* Task set
(a) Name every prize that the text below on EB1-A prizes gives as an example of a major, internationally recognized award.
(b) Carry on the explanation of EB1-A prizes below from its last sentence.

The first question a petitioner in EB1-A has is whether the prize they have received is categorized as a major internationally recognized prize, a lesser nationally or internationally recognized prizes or neither. As the law states, to be qualified as an EB1-A extraordinary worker, a petitioner must submit evidence of receiving a major internationally recognized prize or submit at least three types of evidence listed in the law. A lesser nationally or internationally recognized prize is one of the 11 types on the list.

What is a Major Internationally Recognized Prize

The legislative history indicates what is contemplated by 8 C.F.R. § 204.5(h)(3). A.R. 3, S.E.R. 5 is a “major, international“ prize. In interpreting what constituted a major, internationally recognized award, the House Report, specifically cited to the Nobel Prize as an example of a one-time achievement. The AAO (Administrative Appeal Office) opines that other examples of one-time awards which enjoy truly international recognition may include the Pulitzer Prize, the Academy Award, and the Olympic Gold Medal. The AAO concluded that these prizes were “household names recognized immediately even among the general public as being the highest possible honors in the respective fields. “

In addition, the burden of proof is on the petitioner to submit supporting evidence showing that certain prize is an event that garnered major, international recognition. Moreover, the type of prize received must command immediate international recognition comparable to the major awards intended by implementation of the regulation. The petitioner has to produce “extensive documentation “ to support the statement that the prize is a major internationally recognized prize.

What is a Less Nationally or Internationally Recognized Prize

Although a less nationally or internationally recognized prize is a lower standard than a major internationally recognized prize, the petitioner still has the burden to submit substantial evidence proving the prize is a nationally or internationally recognized one.

With regard to the receipt of lesser nationally or internationally recognized prizes or awards, evidence should be submitted regarding the number of person nominated, a description of the prize or award and whether it is a team work or an individual performance. USCIS has made the following rulings concerning this evidence requirement:

  1. Academic scholarships or grants do not suffice.
    The Administrative Appeals Office (AAO) has taken the position that academic scholarships and grants are not uncommon and do not constitute significant prizes or awards for purposes of satisfying the regulatory criteria. The AAO noted that unlike awards or prizes that recognize demonstrated past achievements, grants are often bestowed in response to applications by prospective recipients who describe an endeavor that they seek to undertake. In addition, the AAO said, grants generally support future activity rather than recognize previous achievement.
  2. Being Listed on Who's Who is not a Prize:
    The AAO has also rejected evidence indicating that a petitioner was listed in Marquis Who's Who in America noting that: (1) recognition can come from a national organization and still not be highly significant, and (2) simply having one's biographical sketch included in a publication does not constitute receipt of a prize or award.

* Dataset extract
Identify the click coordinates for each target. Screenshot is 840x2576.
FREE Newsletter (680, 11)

* Response list
(a)
Nobel Prize
Pulitzer Prize
Academy Award
Olympic Gold Medal

(b)
  3. Evidence should be Submitted Regarding How Many Individuals were Nominated for an Award or Prize and the Criteria for Eligibility.
    It must be established that the particular award that the organization issues is nationally recognized such that it was indicative of national acclaim. USCIS will not be able to make this determination if the supporting documentation does not mention the selection criteria for the award or the pool of candidates from which the awardees were selected. If the award was only open to an organization's researchers, for example, it might not qualify because the petitioner had only competed against an organization pool of experts.
  4. Team award is less valuable than individual award.
    The applicant's performance in award-winning programs will be given less weight than an award presented specifically to individual performers. The AAO reasons that when a play or program wins an award, it is generally a reflection on the talents of the director, producer, writer, and many other individuals integral to the production of each show. On the other hand, while an award conferred upon a large symphony might not reflect the national or international acclaim of each member, a Grammy or equivalent award conferred upon all members of a small group (where each member receives a statue) is indicative of each member's recognition in the field.
  5. Local awards do not suffice.
    Little or no weight will be given to awards or certificates for local, rather than national or international, recognition. Evidence must be submitted on the extent to which an award or prize is recognized. An award might not be characterized as “internationally recognized “ merely because nationals of more than one country compete for the award.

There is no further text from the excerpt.